**Aim of the exercise**
Retype the passage on songs below, from "In 2001 and" up to and including "be everywhere, inescapable.", with every word and punctuation mark unchanged.
=== Source document ===
In 2001 and 2002, I did many road trips between my field site on Kangaroo Island and Sean’s flat in Melbourne. My car was so old, it only had a tape deck and Brushfire Fairytales was often in it. During an early scene in the book, “Bubble Toes” is playing on the stereo when I first arrive on the island and am trying to find my way around in the dark.
After Sean’s death, more than once, someone tried to pull me up to dance to this song. Coming for me, grinning and waving their arms around like a jellyfish. These lyrics, that new Bridget Jones novel, an old episode of Friends—jellyfish suddenly seemed to be everywhere, inescapable.
“Don’t Forget Me,” Red Hot Chili Peppers, By the Way
“I’m an ocean in your bedroom.”
Sean and I had tickets to see the Red Hot Chili Peppers together in Melbourne on December 1, 2002. I went to visit him in China in July, and we bought By the Way, gearing up for the concert. We’d go to karaoke with his students, and he’d almost always pick a Pepper’s song, "Scar Tissue" or "Breaking the Girl." When Sean died August 9th, these tickets somehow seemed to be yet another piece of evidence that his death was a mistake.
“Mr. Jones,” Counting Crows, August and Everything After
“Help me believe in anything”
This song is the last song Sean ever heard, as we danced together barefoot up and down Haad Rin Nok beach on Ko Pha Ngan island. It’s haunted me ever since. Decades after it’s release, “Mr. Jones” still appears to be a favorite for bar and restaurant playlists all over the world. It actually came on last night, while I was out with a couple of other single mums at the Balham Arms in London, and immediately after they’d asked about my upcoming book.
I never really noticed the album title until I started writing this piece. Since Sean died in August and the book starts there, August and Everything After could have been the title of my memoir.
=== Stored data ===
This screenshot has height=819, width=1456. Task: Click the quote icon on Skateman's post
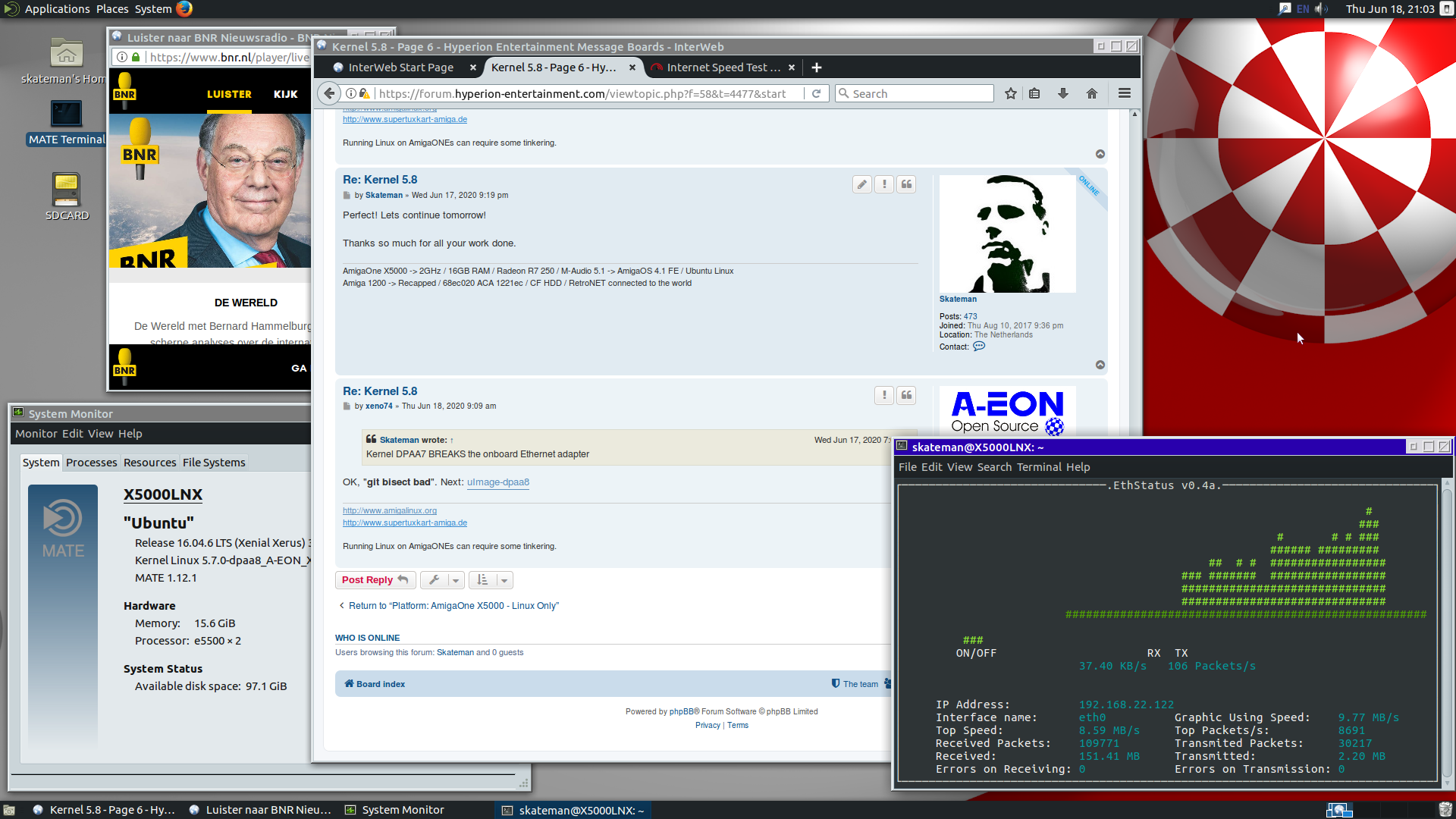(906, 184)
===
=== Stored data ===
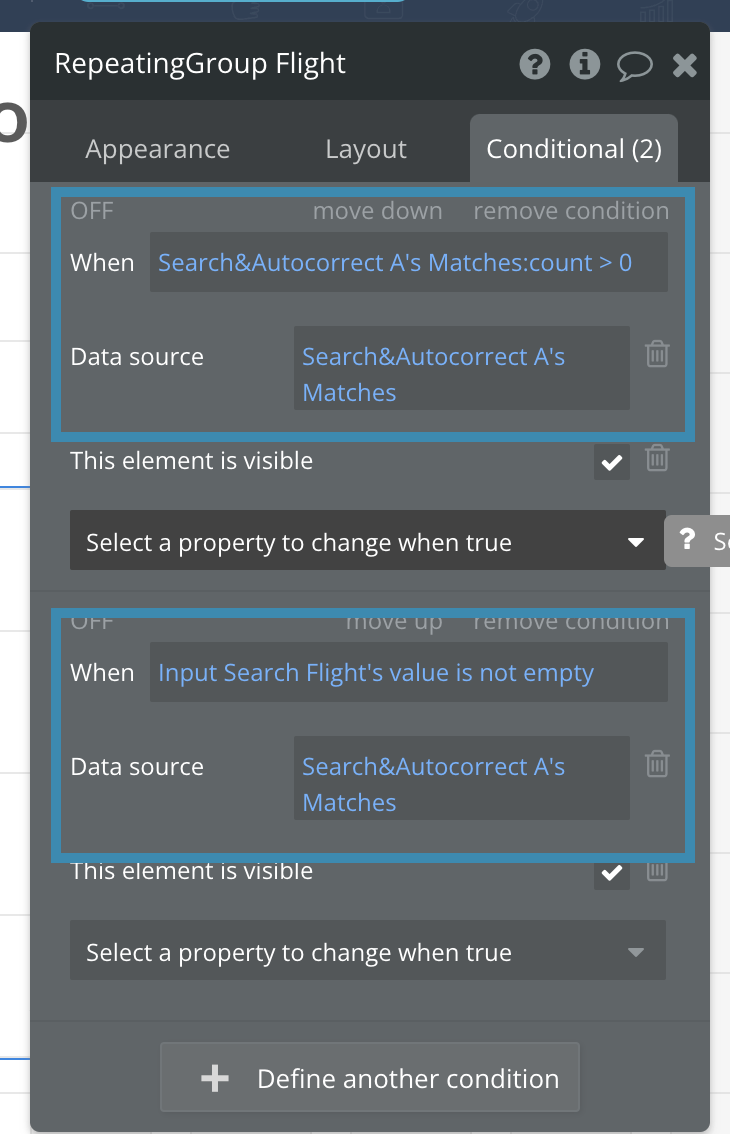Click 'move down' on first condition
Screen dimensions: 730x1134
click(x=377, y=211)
===
=== Stored data ===
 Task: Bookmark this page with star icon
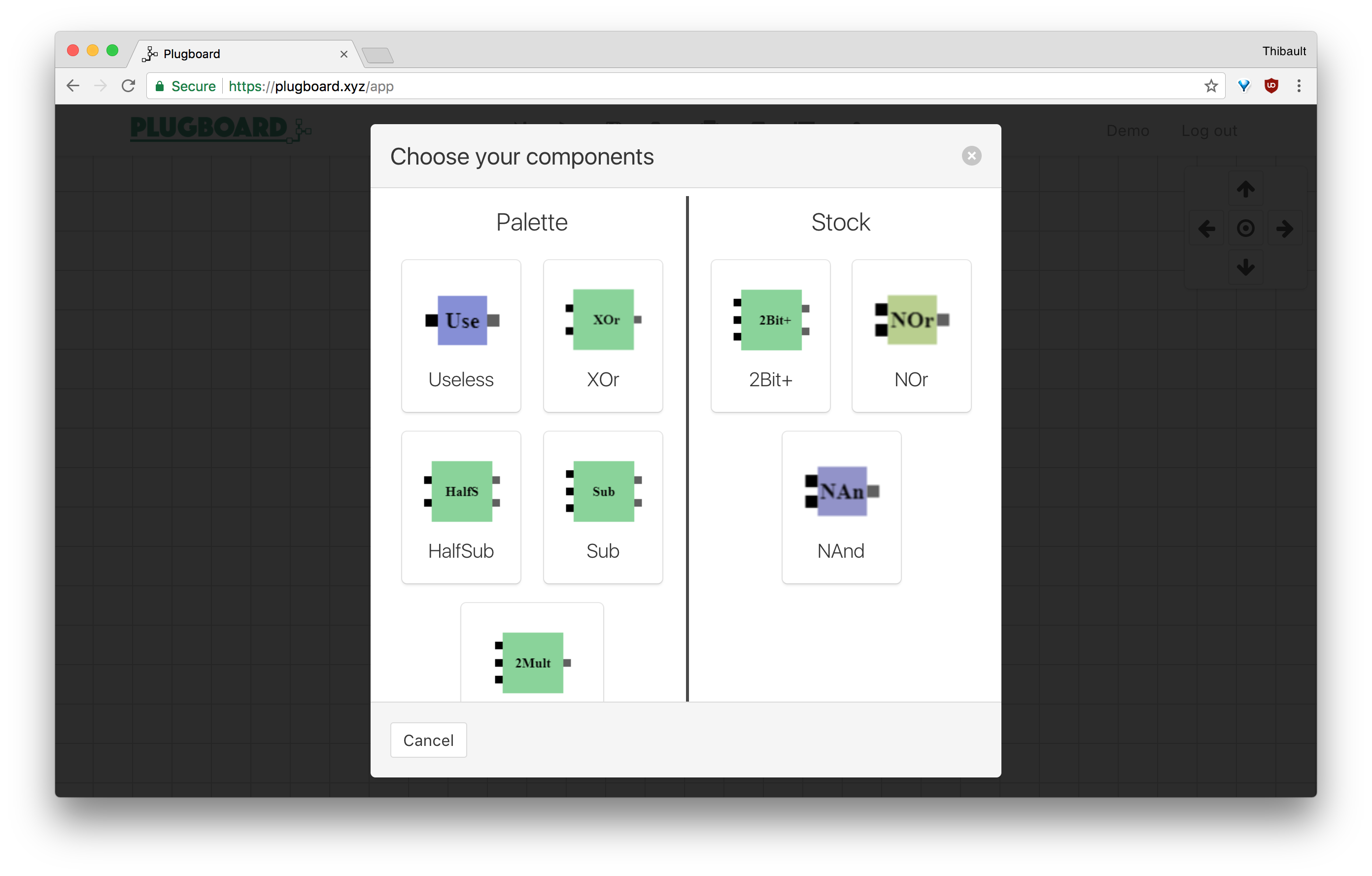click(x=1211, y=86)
===
**Result of this exercise**
In 2001 and 2002, I did many road trips between my field site on Kangaroo Island and Sean’s flat in Melbourne. My car was so old, it only had a tape deck and Brushfire Fairytales was often in it. During an early scene in the book, “Bubble Toes” is playing on the stereo when I first arrive on the island and am trying to find my way around in the dark.
After Sean’s death, more than once, someone tried to pull me up to dance to this song. Coming for me, grinning and waving their arms around like a jellyfish. These lyrics, that new Bridget Jones novel, an old episode of Friends—jellyfish suddenly seemed to be everywhere, inescapable.